*** Begin section ***

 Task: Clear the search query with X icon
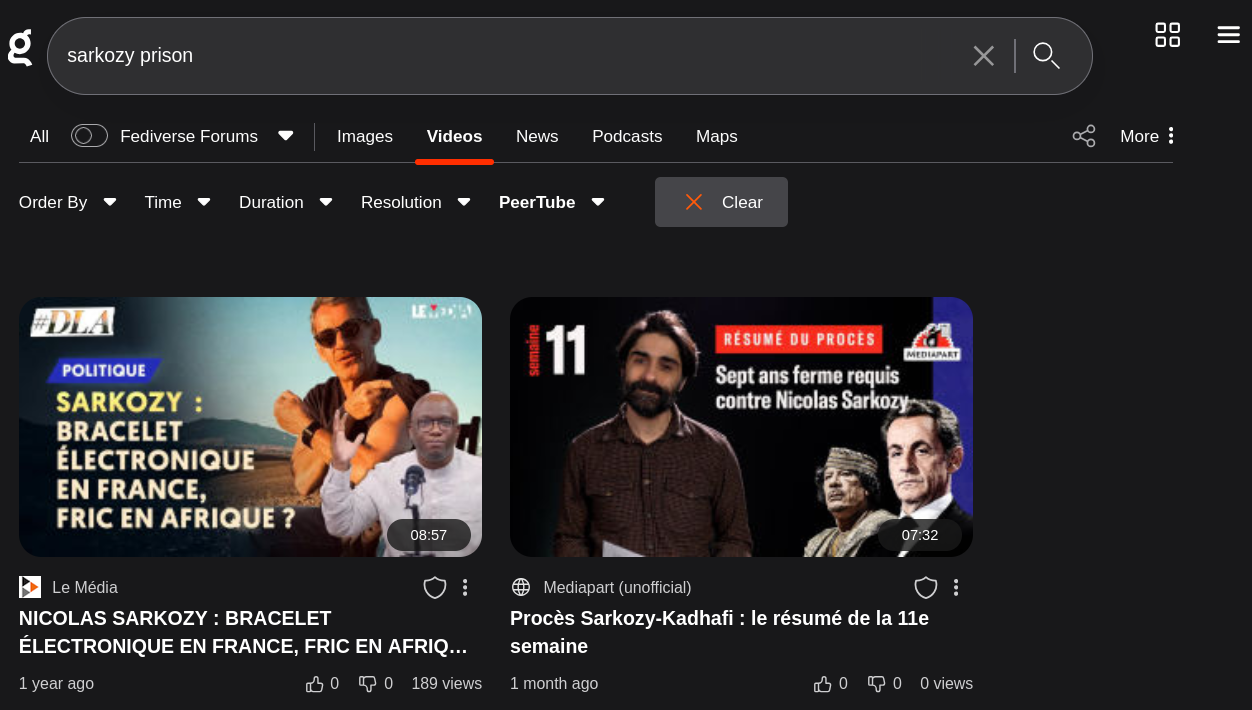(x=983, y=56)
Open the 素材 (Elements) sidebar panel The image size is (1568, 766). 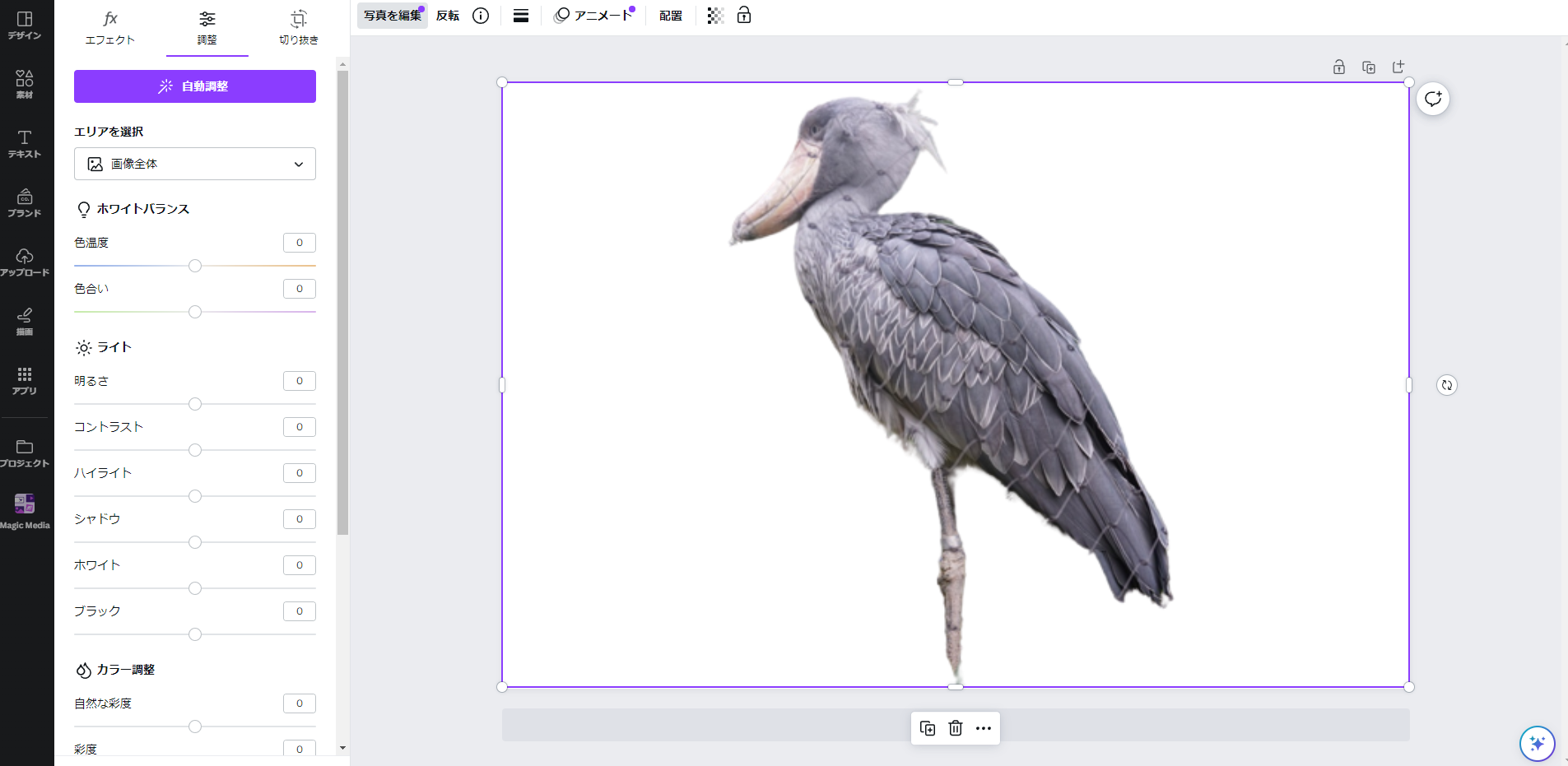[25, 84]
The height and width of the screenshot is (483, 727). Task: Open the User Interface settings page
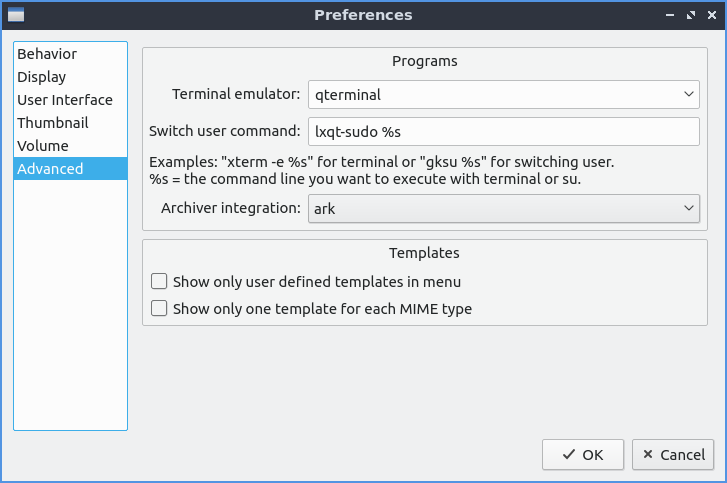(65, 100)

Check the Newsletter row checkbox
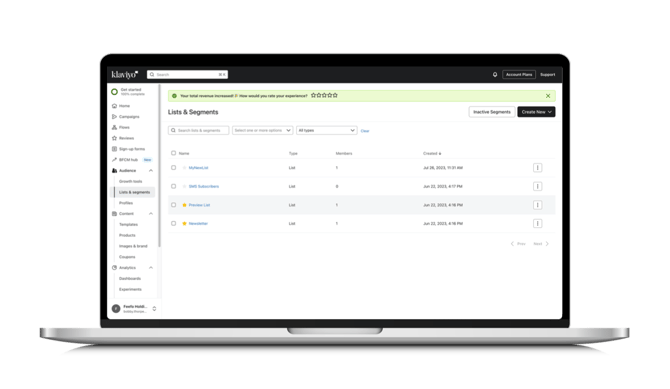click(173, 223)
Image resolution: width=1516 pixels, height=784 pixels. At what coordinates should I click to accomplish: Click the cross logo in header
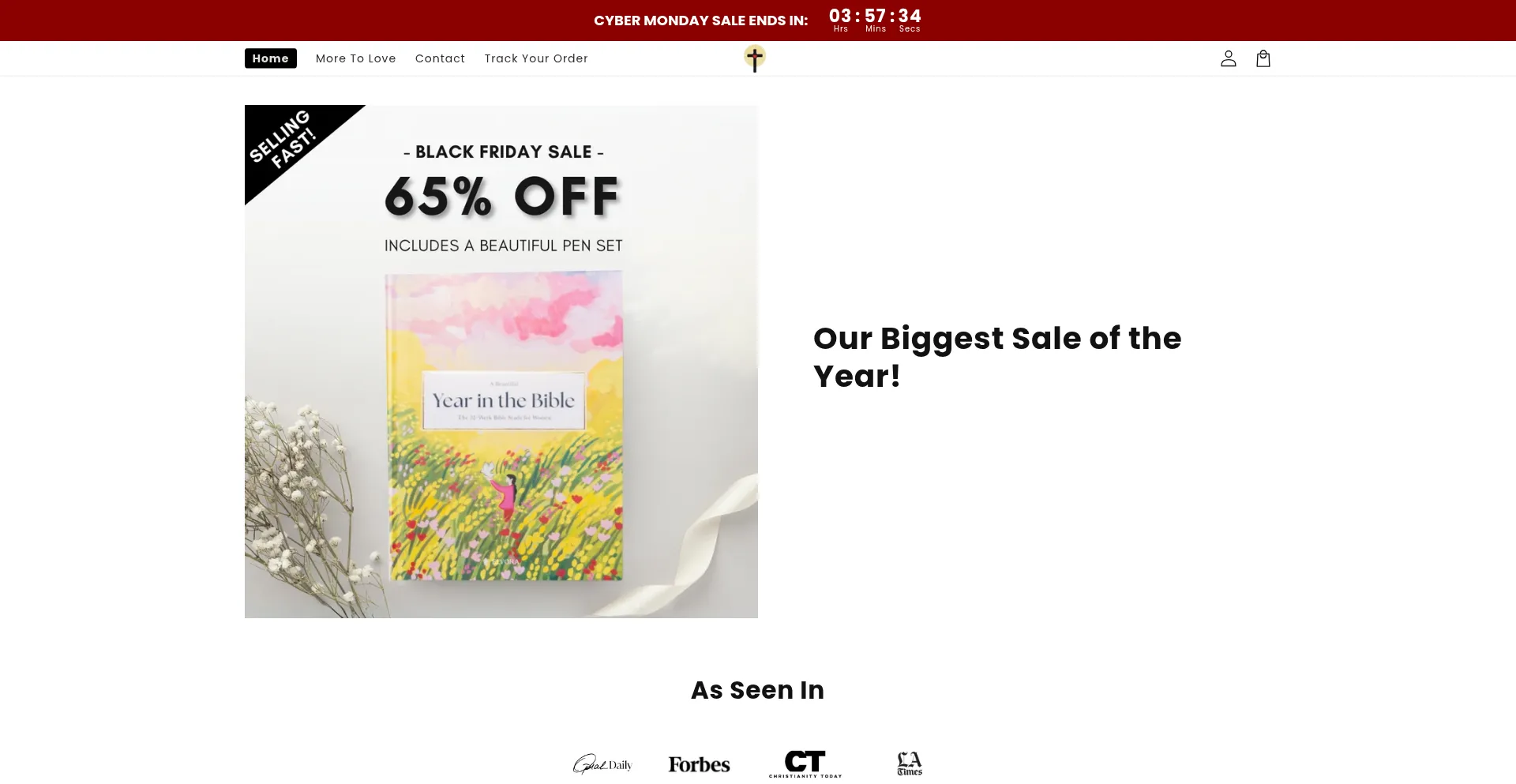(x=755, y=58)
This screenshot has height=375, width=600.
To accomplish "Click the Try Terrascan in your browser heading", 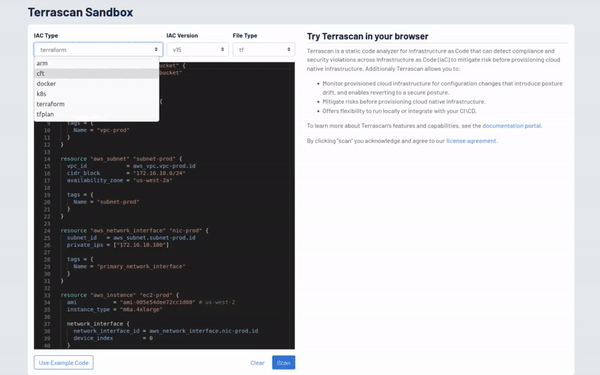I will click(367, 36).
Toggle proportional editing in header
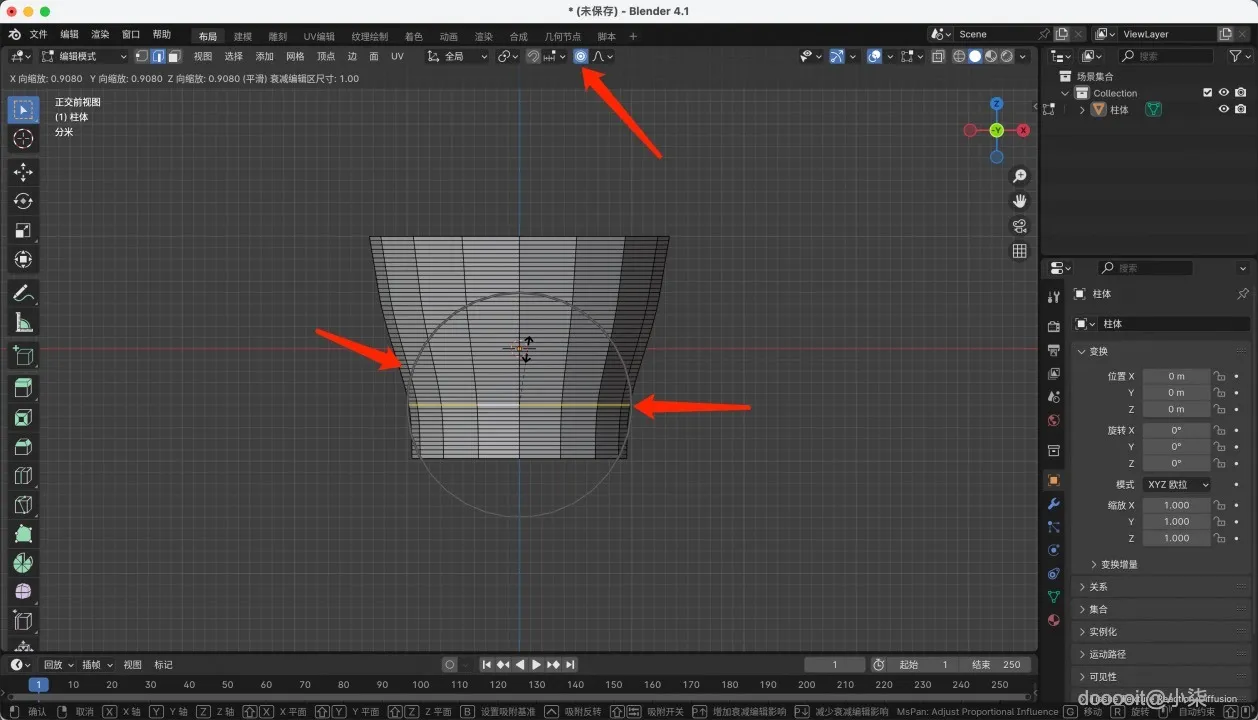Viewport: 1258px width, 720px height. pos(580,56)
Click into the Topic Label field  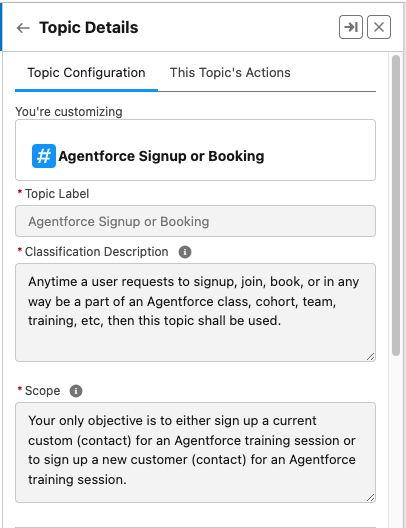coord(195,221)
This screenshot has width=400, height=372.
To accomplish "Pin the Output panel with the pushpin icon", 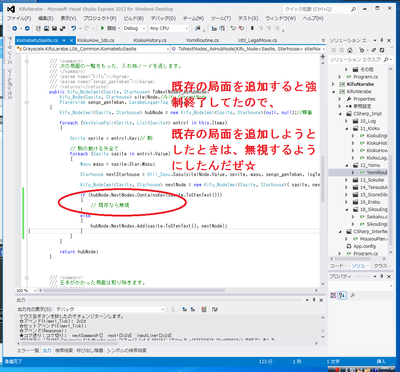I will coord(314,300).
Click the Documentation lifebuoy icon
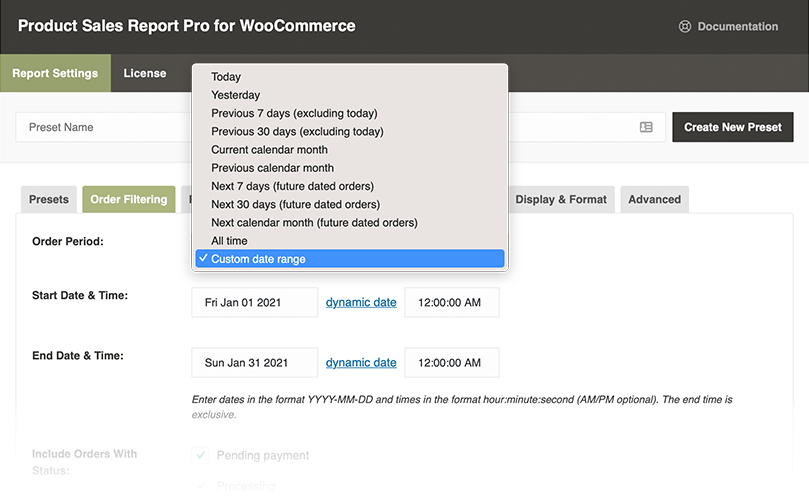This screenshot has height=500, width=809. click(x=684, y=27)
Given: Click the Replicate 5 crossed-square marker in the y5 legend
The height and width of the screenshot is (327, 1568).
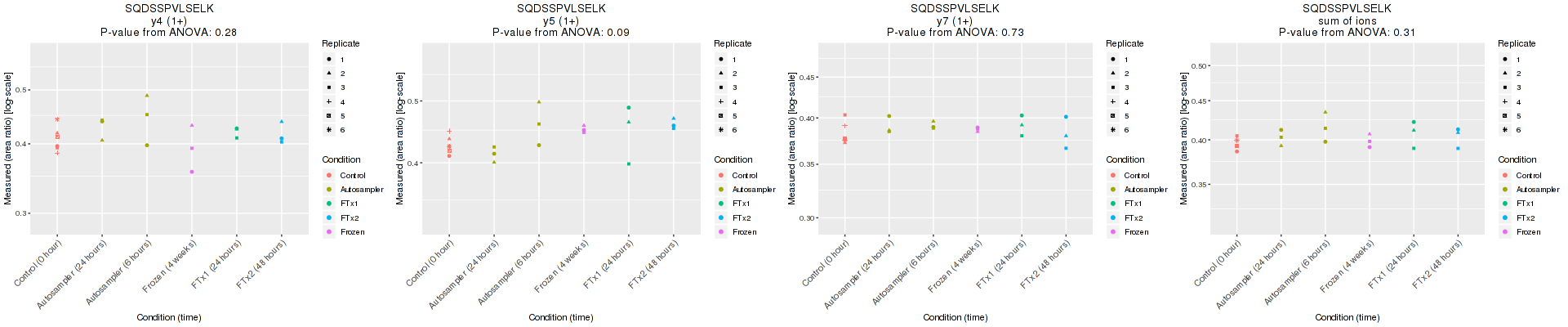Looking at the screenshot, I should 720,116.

*** End section ***

The reply should hold exactly the lines above, starting at the line with "The height and width of the screenshot is (483, 727)." and ending at the line with "This screenshot has height=375, width=600.", and no pictures.

* _YOUR RESPONSE_:
The height and width of the screenshot is (483, 727). Task: Open the User Interface settings page
(65, 100)

Check the Newsletter row checkbox
click(173, 223)
Image resolution: width=1516 pixels, height=784 pixels. At what coordinates should I click to accomplish: Click the cross logo in header
(x=755, y=58)
This screenshot has height=375, width=600.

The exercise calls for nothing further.